__Supplied data__:
------------------------------

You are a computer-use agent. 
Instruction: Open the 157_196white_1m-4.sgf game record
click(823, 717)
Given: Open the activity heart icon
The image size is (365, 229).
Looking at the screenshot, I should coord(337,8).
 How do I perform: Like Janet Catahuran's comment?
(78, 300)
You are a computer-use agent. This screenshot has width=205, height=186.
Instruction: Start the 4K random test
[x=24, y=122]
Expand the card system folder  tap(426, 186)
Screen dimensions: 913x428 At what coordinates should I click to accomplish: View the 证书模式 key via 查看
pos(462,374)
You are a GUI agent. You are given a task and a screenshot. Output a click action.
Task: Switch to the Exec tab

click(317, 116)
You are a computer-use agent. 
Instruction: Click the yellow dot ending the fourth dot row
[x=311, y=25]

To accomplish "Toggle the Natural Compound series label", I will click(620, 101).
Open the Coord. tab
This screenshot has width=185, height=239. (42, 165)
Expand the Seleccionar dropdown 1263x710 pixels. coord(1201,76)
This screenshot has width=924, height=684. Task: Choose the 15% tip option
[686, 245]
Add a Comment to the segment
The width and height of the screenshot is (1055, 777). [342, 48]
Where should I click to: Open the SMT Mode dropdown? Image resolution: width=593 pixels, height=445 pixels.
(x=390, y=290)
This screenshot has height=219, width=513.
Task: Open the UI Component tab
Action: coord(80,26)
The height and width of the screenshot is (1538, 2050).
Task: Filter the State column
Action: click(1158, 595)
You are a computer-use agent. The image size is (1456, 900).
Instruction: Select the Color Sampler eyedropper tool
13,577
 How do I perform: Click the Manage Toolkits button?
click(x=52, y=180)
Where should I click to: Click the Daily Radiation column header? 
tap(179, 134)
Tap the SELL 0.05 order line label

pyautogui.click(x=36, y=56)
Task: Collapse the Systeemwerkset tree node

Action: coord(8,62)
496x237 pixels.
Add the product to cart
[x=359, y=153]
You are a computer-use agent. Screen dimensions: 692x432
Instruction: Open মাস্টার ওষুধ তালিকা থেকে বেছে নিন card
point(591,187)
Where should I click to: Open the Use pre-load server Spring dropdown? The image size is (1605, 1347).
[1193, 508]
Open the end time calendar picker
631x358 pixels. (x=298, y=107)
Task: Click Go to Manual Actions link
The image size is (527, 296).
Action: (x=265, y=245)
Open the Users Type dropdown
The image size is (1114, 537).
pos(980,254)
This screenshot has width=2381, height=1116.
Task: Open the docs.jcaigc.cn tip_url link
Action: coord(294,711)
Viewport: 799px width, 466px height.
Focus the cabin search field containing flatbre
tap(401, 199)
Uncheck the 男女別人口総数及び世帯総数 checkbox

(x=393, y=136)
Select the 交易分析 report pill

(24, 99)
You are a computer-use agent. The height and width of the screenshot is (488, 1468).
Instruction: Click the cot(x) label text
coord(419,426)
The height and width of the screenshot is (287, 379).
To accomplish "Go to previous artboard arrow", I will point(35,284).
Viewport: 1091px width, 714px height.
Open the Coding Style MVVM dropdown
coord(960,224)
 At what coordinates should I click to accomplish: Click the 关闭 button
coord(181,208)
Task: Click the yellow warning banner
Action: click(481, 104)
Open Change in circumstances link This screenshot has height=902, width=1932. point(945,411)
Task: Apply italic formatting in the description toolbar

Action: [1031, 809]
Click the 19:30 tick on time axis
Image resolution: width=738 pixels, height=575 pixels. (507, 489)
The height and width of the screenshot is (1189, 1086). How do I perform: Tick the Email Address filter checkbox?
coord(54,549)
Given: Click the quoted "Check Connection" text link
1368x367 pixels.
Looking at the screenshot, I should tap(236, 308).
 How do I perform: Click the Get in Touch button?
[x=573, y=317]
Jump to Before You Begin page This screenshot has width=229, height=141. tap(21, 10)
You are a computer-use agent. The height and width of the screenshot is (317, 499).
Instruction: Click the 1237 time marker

------------------------------

__What the task asks__: Render the listing from the line with "Open the Coord. tab" to the line with "Action: click(1158, 595)" as a Markdown table with the columns Row and Text, numbering each line and leaving out blank lines.

__Complete output__:
| Row | Text |
|---|---|
| 1 | Open the Coord. tab |
| 2 | This screenshot has width=185, height=239. (42, 165) |
| 3 | Expand the Seleccionar dropdown 1263x710 pixels. coord(1201,76) |
| 4 | This screenshot has width=924, height=684. Task: Choose the 15% tip option |
| 5 | [686, 245] |
| 6 | Add a Comment to the segment |
| 7 | The width and height of the screenshot is (1055, 777). [342, 48] |
| 8 | Where should I click to: Open the SMT Mode dropdown? Image resolution: width=593 pixels, height=445 pixels. |
| 9 | (x=390, y=290) |
| 10 | This screenshot has height=219, width=513. |
| 11 | Task: Open the UI Component tab |
| 12 | Action: coord(80,26) |
| 13 | The height and width of the screenshot is (1538, 2050). |
| 14 | Task: Filter the State column |
| 15 | Action: click(1158, 595) |